En fin de 7ème manche, le score est de 2-0 pour les Monarchs qui avaient déjà humiliés lors du game 1 les Grays, sur le score de 8-0 (Paige n’ayant concédé que 2 hits).
Durant toute la partie, Gibson et Paige vont se chambrer, se chamailler. Satchel Paige vient de rentrer en relève, les bases sont vides. Mais selon la légende, il va donner volontairement 3 BB aux Grays afin d’affronter Gibson. La feuille de match mentionne en réalité 3 hits pour les Grays, Paige n’ayant concédé aucun BB sur cette rencontre. Josh Gibson est un cogneur de renom, un slugger hors pair, un joueur clutch qui ne laisse aucune opportunité filer, encore moins lorsqu’il y a des joueurs sur base. En cette saison 1942, en seulement 162 passages officiels au marbre, il aura obtenu 25 BB et IBB, réalisé 7 HR, frappant à 0.297, lui qui a connu des saisons frôlant les 0.500 à la batte.
Paige ne maitrisait pas 3 ou 4 lancers mais une bonne douzaine, qu’il avait d’ailleurs lui même inventé, certains n’ayant sans doute jamais été utilisés. Et il les nommait de manière assez originale : la barber ball, la bat dodger,, la midnight rider… Il avait l’art d’embellir les situations lorsqu’il s’adressait aux médias et, sans récit officiel de cette rencontre, difficile de connaître alors les lancers de cette séquence. Il racontera par la suite avoir informé Gibson de chacun de ses lancers. C’est également lui qui expliquera avoir rempli volontairement les bases.
La première balle, on le sait, est une rapide dont Paige a le secret. Gibson s’élance mais la balle, lancée en haut de la zone, finit dans le gant du catch.
La seconde balle est cette-fois ci très bien frappée par Gibson et file tout droit derrière le champ droit situé à 352 pieds du marbre, mais elle termine finalement en foul ball dans les gradins, à quelques centimètres du Grand Slam.
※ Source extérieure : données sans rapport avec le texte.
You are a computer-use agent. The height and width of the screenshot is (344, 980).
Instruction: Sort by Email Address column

Et sur un dernier lancer dont il a le secret, Paige fait valser Gibson pour le retirer sèchement sur 3 lancers.
La scène est mythique, et c’est toute cette série qui le deviendra. Nous sommes en pleine apogée des Negro Leagues, et c’est à ce moment-là que Branch Rickey, le célèbre président et General Manager des Brooklyn Dodgers, va commencer à s’intéresser aux joueurs des Negro Leagues. Quelques années plus tard, il enrôlera Jackie Robinson des Monarchs de Kansas City.
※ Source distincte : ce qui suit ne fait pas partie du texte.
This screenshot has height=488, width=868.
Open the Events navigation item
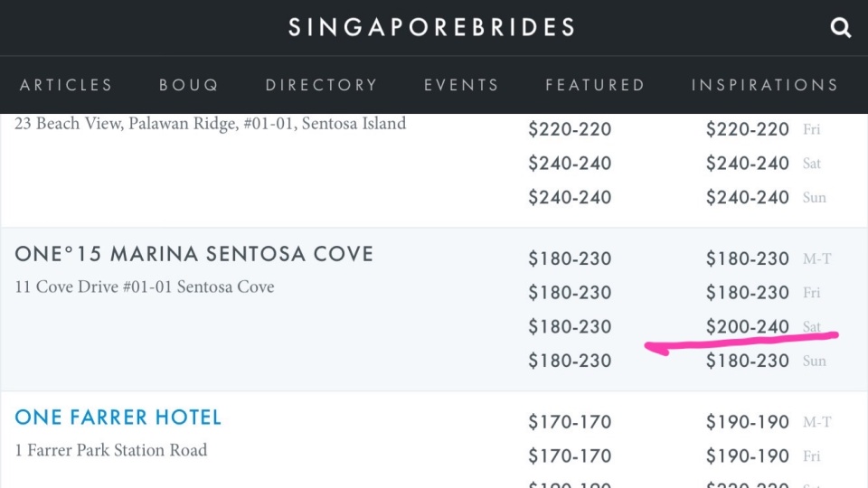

Le film Soul of the Game revient sur ces world series notamment et sur cet at-bat plus précisément. En voici l’extrait.
Ces World Series prendront vite une allure de correction pour les Grays qui seront balayés 4 victoires à zéro par l’armada du Missouri. Les Grays remporteront toutefois trois World Series, en 1943, 1944 et 1948.